The largest of Berlin’s rubble hills – standing at 115 meters tall – is Teufelsberg, the Devil’s Mountain. Located in the Grunewald in Berlin’s Charlottenburg-Wilmersdorf district, the Devil’s Mountain accounts for approximately 25 million cubic meters of the rubble. “Building” the hill was a twenty-year process that began in 1946 and ended in 1966 (Anderson 75). Because of its height, a listening post was constructed at its peak during the Cold War, for the use of the United States and its allies (Ewers).
When considering the prewar ambitions of the Nazis, Teufelsberg is perhaps the most powerful symbol of their failure. Its construction marks the culmination of their defeat. It also represents the use of laborers with seemingly endless materials, though it reverses the grandeur of the Nazi design (for more information on this, see Berlin in Ruins on this site or consult the Bibliography page). Visitors to Berlin in this period who saw the rubble remarked that it also inspired the sense of awe and fear (Diefendorf 4) that had been the intent of the would-be conquerors.
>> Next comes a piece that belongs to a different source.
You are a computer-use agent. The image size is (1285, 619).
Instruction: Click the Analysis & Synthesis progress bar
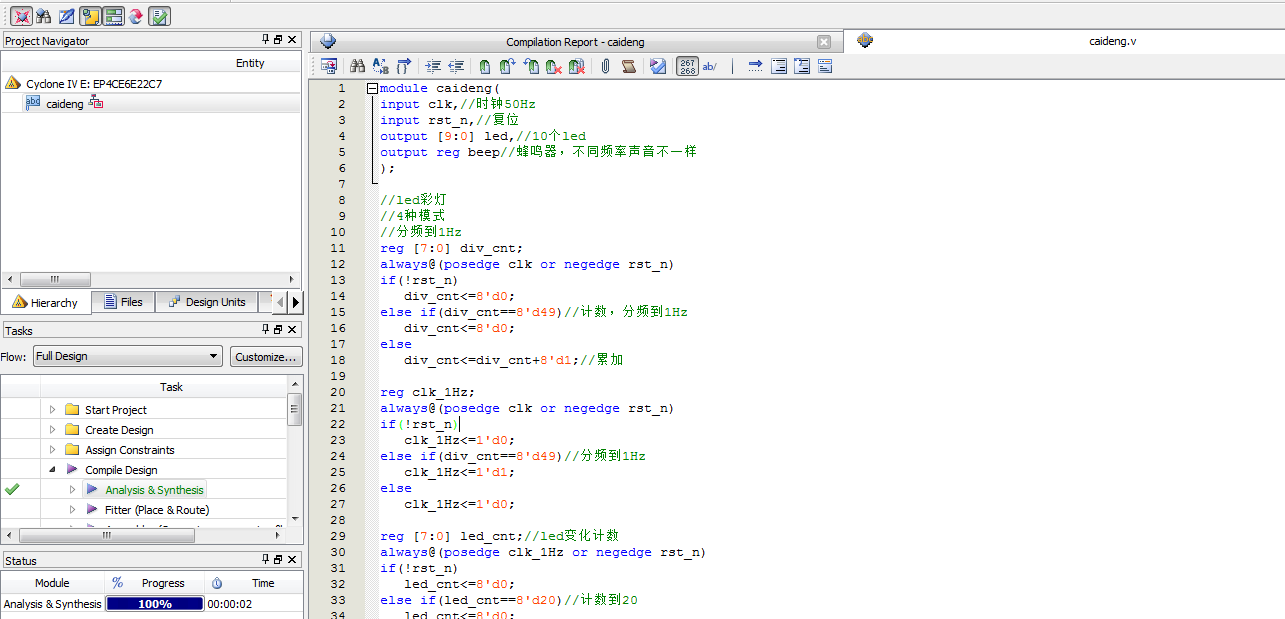click(x=154, y=604)
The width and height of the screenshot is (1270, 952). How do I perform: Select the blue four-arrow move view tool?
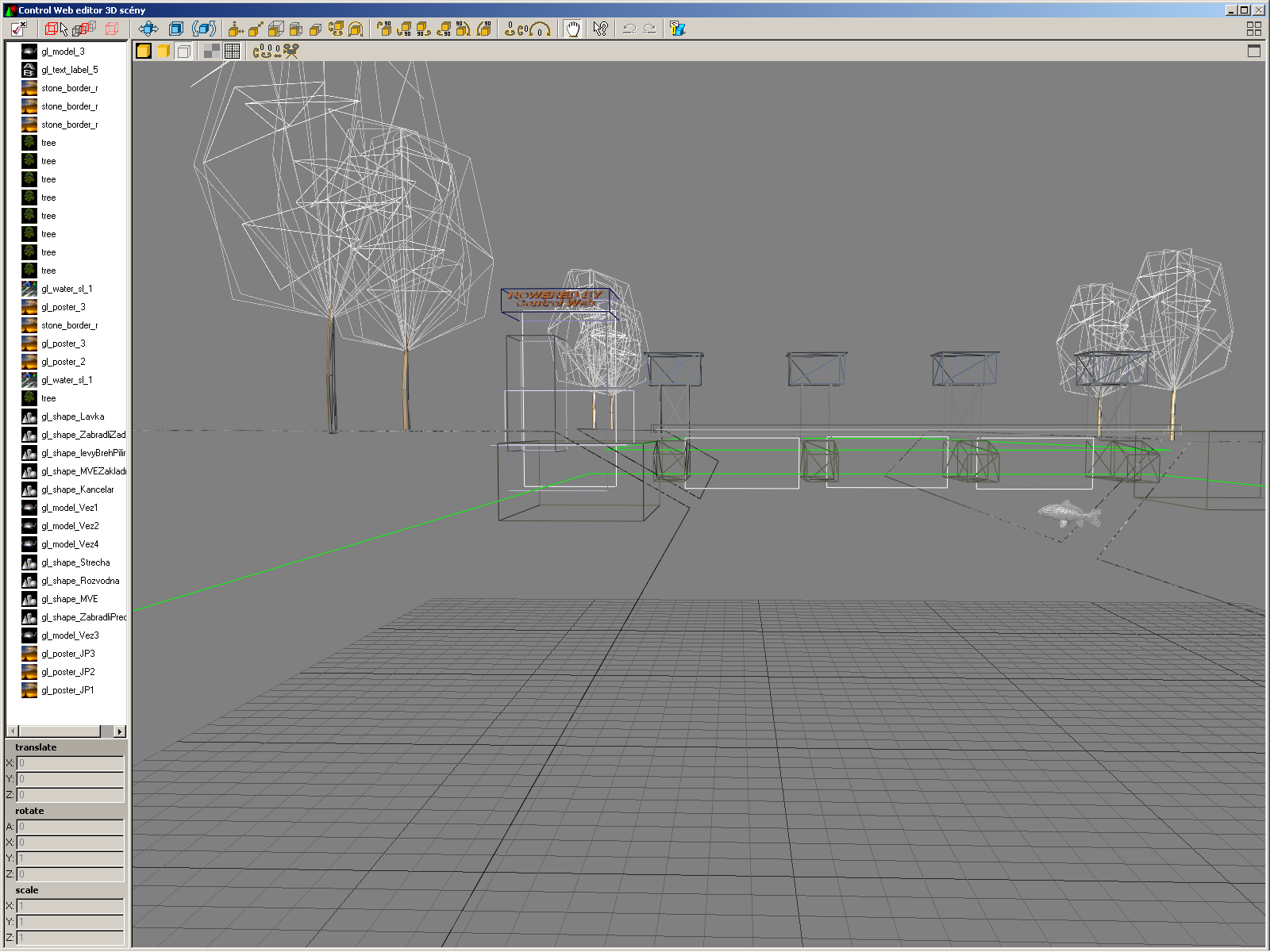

Now it seems to serve more as a means to bury the memory of Hitler and Speer’s vision. Beneath Teufelsberg lies the remnants of a Nazi military academy. Construction began in 1937, though efforts to build it were abandoned as the war escalated. Had Speer’s designs been enacted, the academy would have been a critical part of Germania, the seat of National Socialism’s new world order. Instead it was filled with and buried in rubble, after an attempt by British forces to demolish it after the war failed (Ewers).
Today, the site is a park. It is a far cry from the prewar construction site or the bustle of a postwar dumping ground. After a hike through the Grunewald – the hill is now sprinkled with trees, even in places where the rubble is still exposed by erosion – visitors to Teufelsberg can relax, visit the listening station, or take in the sights of Berlin from the edge of the city.